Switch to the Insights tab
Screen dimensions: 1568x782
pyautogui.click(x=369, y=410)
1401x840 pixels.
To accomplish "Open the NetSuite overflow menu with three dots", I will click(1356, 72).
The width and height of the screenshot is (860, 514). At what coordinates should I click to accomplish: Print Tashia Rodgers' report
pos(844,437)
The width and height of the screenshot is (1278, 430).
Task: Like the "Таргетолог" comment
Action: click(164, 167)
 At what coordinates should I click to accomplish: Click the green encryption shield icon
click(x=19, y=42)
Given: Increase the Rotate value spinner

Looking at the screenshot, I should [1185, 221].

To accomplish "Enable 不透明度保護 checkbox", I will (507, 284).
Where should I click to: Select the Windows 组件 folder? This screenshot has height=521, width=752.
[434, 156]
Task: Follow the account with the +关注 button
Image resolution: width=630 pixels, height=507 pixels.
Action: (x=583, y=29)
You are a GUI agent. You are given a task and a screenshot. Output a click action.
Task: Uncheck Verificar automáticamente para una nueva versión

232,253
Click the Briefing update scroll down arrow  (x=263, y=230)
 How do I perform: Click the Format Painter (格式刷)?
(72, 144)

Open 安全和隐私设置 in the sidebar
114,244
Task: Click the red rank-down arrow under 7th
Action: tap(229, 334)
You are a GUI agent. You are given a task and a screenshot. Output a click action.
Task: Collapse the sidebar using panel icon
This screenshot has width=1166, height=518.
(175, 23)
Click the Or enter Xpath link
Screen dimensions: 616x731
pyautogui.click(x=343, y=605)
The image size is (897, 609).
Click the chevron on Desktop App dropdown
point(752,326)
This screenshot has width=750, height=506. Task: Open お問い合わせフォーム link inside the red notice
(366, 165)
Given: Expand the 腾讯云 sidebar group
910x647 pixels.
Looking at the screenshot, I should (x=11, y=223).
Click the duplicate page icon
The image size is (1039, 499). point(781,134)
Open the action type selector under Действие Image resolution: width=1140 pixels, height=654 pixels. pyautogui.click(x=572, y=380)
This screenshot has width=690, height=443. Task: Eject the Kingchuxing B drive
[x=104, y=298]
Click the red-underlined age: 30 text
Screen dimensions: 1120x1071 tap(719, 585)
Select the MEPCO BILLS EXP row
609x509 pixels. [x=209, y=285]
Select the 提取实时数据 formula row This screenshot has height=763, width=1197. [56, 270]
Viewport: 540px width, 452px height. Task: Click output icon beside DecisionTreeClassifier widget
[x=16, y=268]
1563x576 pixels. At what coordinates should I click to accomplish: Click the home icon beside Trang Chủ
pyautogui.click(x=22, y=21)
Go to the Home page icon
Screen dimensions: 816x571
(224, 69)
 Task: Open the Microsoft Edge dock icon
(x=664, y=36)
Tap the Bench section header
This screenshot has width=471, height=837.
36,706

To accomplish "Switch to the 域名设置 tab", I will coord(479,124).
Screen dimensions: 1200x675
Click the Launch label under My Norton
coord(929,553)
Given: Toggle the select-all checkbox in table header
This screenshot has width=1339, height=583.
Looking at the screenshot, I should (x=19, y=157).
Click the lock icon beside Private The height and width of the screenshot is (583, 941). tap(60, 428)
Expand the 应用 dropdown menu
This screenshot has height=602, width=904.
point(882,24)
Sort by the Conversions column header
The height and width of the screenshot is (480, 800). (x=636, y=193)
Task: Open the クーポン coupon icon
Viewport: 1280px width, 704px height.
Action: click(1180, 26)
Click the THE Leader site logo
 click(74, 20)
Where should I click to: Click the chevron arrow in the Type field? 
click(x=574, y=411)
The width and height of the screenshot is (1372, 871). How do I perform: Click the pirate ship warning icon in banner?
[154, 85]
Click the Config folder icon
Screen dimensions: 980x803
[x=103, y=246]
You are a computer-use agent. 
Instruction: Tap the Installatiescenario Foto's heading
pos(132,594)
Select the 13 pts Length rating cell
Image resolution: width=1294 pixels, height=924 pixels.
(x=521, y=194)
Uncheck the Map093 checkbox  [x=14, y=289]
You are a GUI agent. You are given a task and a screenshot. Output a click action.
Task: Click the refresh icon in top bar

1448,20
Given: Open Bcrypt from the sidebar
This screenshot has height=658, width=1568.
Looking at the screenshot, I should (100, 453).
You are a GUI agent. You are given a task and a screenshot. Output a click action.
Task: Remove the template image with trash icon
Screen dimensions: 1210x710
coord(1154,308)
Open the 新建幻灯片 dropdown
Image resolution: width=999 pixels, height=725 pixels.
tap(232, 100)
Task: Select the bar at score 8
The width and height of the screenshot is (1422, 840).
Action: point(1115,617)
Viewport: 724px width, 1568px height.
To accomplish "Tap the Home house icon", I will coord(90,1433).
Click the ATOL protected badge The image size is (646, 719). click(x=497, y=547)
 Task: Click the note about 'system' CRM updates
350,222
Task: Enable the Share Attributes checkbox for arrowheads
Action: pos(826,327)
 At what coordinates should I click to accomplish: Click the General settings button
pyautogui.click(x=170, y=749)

-------------------------

● What you should do
Give the records above again in full, keeping every character unchanged.

● Written answer
Switch to the Insights tab
Screen dimensions: 1568x782
pyautogui.click(x=369, y=410)
1401x840 pixels.
To accomplish "Open the NetSuite overflow menu with three dots", I will click(1356, 72).
The width and height of the screenshot is (860, 514). At what coordinates should I click to accomplish: Print Tashia Rodgers' report
pos(844,437)
The width and height of the screenshot is (1278, 430).
Task: Like the "Таргетолог" comment
Action: click(164, 167)
 At what coordinates should I click to accomplish: Click the green encryption shield icon
click(x=19, y=42)
Given: Increase the Rotate value spinner

Looking at the screenshot, I should [1185, 221].

To accomplish "Enable 不透明度保護 checkbox", I will (507, 284).
Where should I click to: Select the Windows 组件 folder? This screenshot has height=521, width=752.
[434, 156]
Task: Follow the account with the +关注 button
Image resolution: width=630 pixels, height=507 pixels.
Action: (x=583, y=29)
You are a GUI agent. You are given a task and a screenshot. Output a click action.
Task: Uncheck Verificar automáticamente para una nueva versión

232,253
Click the Briefing update scroll down arrow  (x=263, y=230)
 How do I perform: Click the Format Painter (格式刷)?
(72, 144)

Open 安全和隐私设置 in the sidebar
114,244
Task: Click the red rank-down arrow under 7th
Action: tap(229, 334)
You are a GUI agent. You are given a task and a screenshot. Output a click action.
Task: Collapse the sidebar using panel icon
This screenshot has width=1166, height=518.
(175, 23)
Click the Or enter Xpath link
Screen dimensions: 616x731
pyautogui.click(x=343, y=605)
The image size is (897, 609).
Click the chevron on Desktop App dropdown
point(752,326)
This screenshot has width=750, height=506. Task: Open お問い合わせフォーム link inside the red notice
(366, 165)
Given: Expand the 腾讯云 sidebar group
910x647 pixels.
Looking at the screenshot, I should (x=11, y=223).
Click the duplicate page icon
The image size is (1039, 499). point(781,134)
Open the action type selector under Действие Image resolution: width=1140 pixels, height=654 pixels. pyautogui.click(x=572, y=380)
This screenshot has width=690, height=443. Task: Eject the Kingchuxing B drive
[x=104, y=298]
Click the red-underlined age: 30 text
Screen dimensions: 1120x1071 tap(719, 585)
Select the MEPCO BILLS EXP row
609x509 pixels. [x=209, y=285]
Select the 提取实时数据 formula row This screenshot has height=763, width=1197. [56, 270]
Viewport: 540px width, 452px height. Task: Click output icon beside DecisionTreeClassifier widget
[x=16, y=268]
1563x576 pixels. At what coordinates should I click to accomplish: Click the home icon beside Trang Chủ
pyautogui.click(x=22, y=21)
Go to the Home page icon
Screen dimensions: 816x571
(224, 69)
 Task: Open the Microsoft Edge dock icon
(x=664, y=36)
Tap the Bench section header
This screenshot has width=471, height=837.
36,706

To accomplish "Switch to the 域名设置 tab", I will coord(479,124).
Screen dimensions: 1200x675
Click the Launch label under My Norton
coord(929,553)
Given: Toggle the select-all checkbox in table header
This screenshot has width=1339, height=583.
Looking at the screenshot, I should (x=19, y=157).
Click the lock icon beside Private The height and width of the screenshot is (583, 941). tap(60, 428)
Expand the 应用 dropdown menu
This screenshot has height=602, width=904.
point(882,24)
Sort by the Conversions column header
The height and width of the screenshot is (480, 800). (x=636, y=193)
Task: Open the クーポン coupon icon
Viewport: 1280px width, 704px height.
Action: click(1180, 26)
Click the THE Leader site logo
 click(74, 20)
Where should I click to: Click the chevron arrow in the Type field? 
click(x=574, y=411)
The width and height of the screenshot is (1372, 871). How do I perform: Click the pirate ship warning icon in banner?
[154, 85]
Click the Config folder icon
Screen dimensions: 980x803
[x=103, y=246]
You are a computer-use agent. 
Instruction: Tap the Installatiescenario Foto's heading
pos(132,594)
Select the 13 pts Length rating cell
Image resolution: width=1294 pixels, height=924 pixels.
(x=521, y=194)
Uncheck the Map093 checkbox  [x=14, y=289]
You are a GUI agent. You are given a task and a screenshot. Output a click action.
Task: Click the refresh icon in top bar

1448,20
Given: Open Bcrypt from the sidebar
This screenshot has height=658, width=1568.
Looking at the screenshot, I should (100, 453).
You are a GUI agent. You are given a task and a screenshot. Output a click action.
Task: Remove the template image with trash icon
Screen dimensions: 1210x710
coord(1154,308)
Open the 新建幻灯片 dropdown
Image resolution: width=999 pixels, height=725 pixels.
tap(232, 100)
Task: Select the bar at score 8
The width and height of the screenshot is (1422, 840).
Action: point(1115,617)
Viewport: 724px width, 1568px height.
To accomplish "Tap the Home house icon", I will coord(90,1433).
Click the ATOL protected badge The image size is (646, 719). click(x=497, y=547)
 Task: Click the note about 'system' CRM updates
350,222
Task: Enable the Share Attributes checkbox for arrowheads
Action: pos(826,327)
 At what coordinates should I click to accomplish: Click the General settings button
pyautogui.click(x=170, y=749)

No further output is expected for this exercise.